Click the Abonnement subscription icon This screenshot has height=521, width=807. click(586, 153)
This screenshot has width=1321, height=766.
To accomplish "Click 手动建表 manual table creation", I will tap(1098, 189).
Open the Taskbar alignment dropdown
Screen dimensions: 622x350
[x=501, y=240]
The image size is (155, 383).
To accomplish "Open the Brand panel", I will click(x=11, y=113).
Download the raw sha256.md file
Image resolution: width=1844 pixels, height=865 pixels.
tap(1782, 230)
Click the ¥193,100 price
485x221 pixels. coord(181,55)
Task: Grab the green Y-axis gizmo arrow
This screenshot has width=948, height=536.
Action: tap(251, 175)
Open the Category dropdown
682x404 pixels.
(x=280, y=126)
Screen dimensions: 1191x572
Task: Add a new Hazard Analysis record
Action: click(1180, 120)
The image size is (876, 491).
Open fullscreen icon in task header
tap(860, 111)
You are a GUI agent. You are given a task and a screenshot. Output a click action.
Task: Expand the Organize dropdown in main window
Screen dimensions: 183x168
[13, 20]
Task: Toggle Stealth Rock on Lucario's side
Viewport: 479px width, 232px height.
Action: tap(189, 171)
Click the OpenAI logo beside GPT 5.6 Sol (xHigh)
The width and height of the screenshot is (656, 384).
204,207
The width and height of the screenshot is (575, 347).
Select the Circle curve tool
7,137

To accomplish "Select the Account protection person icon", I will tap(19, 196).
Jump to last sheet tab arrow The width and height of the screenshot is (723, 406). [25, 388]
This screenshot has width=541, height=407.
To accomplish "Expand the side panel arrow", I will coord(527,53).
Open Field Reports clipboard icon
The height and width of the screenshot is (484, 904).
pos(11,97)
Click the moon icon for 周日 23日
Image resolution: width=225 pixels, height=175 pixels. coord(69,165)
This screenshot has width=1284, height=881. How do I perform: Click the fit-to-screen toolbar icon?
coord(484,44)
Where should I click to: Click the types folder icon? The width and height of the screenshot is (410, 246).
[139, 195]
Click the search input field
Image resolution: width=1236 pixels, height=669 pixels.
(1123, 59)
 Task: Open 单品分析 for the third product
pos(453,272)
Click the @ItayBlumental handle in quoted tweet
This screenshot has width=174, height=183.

The problem: Convert the part of the data that opens with the line containing "Task: Open 单品分析 for the third product" and closes with the end of the data into a Markdown table with the columns n and Line, giving each non-blank line a row number and leaving out blank lines.

Full answer:
| n | Line |
|---|---|
| 1 |  Task: Open 单品分析 for the third product |
| 2 | pos(453,272) |
| 3 | Click the @ItayBlumental handle in quoted tweet |
| 4 | This screenshot has width=174, height=183. |